From the 1930s to the 1980s the printed image in American art went through profound changes.  Beginning with the black and white lithographs that were popularized by the regionalists and urban realists, and continuing through the experimental intaglio prints of the 1940s and 1950s, the ‘Pop’ explosion of screenprints in the 1960s, and the precision of super realism in the 1970s, printmaking has captured the imagination of countless American artists.

This exhibition of 50 American prints surveys the activities of artists who put designs on paper during this exciting period. Thomas Hart Benton, Grant Wood, Anne Ryan, Milton Avery, Dorothy Dehner, Robert Motherwell, Andy Warhol, Jasper Johns and Richard Estes are a few of the artists represented in this examination of the growth in popularity of printmaking among American artists during this 50 year period.  Especially significant are the contributions of women to printmaking during this period as well as the impact of African-American artists on the graphic arts.  Combined with artists who immigrated to the United States during these decades and the increased numbers of painters and sculptors who took up the medium, this exhibition makes the egalitarian nature of the print abundantly clear.
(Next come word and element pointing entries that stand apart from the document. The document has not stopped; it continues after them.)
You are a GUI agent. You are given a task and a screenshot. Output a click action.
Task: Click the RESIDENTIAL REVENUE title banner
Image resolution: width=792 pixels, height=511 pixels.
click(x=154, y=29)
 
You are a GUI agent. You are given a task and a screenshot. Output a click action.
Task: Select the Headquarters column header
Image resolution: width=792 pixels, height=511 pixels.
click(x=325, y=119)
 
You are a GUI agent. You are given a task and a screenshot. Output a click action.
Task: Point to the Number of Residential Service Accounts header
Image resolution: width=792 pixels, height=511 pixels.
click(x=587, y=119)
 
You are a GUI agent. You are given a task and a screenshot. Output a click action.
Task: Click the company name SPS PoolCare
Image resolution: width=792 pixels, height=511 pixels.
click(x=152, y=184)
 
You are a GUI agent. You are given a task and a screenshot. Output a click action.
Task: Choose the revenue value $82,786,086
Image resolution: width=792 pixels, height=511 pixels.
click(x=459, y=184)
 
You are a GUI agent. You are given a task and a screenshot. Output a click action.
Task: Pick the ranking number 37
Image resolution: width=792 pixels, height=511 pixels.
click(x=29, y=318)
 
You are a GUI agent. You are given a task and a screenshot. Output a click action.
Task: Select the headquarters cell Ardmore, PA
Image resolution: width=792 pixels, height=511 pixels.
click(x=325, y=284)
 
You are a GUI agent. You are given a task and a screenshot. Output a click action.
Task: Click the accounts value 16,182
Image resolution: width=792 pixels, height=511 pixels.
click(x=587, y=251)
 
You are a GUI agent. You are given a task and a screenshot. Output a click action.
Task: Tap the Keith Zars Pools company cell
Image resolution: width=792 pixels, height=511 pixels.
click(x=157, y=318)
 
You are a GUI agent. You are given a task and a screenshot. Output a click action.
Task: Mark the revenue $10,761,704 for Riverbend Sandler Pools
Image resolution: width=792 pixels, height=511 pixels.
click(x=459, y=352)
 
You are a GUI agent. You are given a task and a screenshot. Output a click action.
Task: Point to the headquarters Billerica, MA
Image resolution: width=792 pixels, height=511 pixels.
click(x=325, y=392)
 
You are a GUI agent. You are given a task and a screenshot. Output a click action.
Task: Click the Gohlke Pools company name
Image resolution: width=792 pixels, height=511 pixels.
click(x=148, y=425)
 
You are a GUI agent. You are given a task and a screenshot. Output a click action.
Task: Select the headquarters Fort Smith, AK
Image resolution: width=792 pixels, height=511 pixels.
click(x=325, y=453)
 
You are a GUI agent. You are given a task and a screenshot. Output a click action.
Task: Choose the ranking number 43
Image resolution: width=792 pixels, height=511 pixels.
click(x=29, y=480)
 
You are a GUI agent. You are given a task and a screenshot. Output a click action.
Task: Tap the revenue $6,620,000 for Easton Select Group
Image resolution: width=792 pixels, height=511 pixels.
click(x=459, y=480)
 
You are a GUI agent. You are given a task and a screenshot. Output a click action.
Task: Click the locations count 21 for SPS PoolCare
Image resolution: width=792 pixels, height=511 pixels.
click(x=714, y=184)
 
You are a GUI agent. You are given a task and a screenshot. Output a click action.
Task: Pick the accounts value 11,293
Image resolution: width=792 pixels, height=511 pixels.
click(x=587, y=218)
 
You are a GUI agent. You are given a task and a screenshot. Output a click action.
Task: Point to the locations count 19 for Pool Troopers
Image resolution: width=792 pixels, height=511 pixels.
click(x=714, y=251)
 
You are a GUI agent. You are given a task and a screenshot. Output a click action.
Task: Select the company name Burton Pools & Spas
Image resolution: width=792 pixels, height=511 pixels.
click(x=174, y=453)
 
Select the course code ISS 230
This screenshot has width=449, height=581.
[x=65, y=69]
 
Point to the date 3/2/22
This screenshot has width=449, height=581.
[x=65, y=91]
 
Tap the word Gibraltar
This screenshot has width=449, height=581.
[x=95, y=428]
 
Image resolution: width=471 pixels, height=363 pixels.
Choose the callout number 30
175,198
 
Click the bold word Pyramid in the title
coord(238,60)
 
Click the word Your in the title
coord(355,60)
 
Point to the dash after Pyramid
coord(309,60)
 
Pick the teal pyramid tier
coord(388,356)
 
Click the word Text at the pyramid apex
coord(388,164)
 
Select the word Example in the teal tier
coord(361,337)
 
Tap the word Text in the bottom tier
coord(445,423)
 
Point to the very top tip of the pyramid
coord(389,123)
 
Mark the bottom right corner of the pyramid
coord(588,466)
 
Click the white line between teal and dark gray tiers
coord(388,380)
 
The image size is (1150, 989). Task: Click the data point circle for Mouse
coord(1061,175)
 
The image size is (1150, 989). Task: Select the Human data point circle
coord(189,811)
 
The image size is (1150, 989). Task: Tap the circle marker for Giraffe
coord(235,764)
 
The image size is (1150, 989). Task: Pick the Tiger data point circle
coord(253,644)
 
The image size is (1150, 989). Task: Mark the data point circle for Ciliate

Pulled, Pressed and Screened: Important American Prints is drawn from the Syracuse University Art Collection holdings of more than 12,500 prints of which more than 7,500 are by American artists.  This deep collection makes available work by print innovators such as Mauricio Lasansky, Gabor Peterdi, Boris Margo, and Garo Antreasian.  It also enables us to share the work of specific art publishers such as the International Graphics Art Society, Associated American Artists, and Universal Art Limited Editions.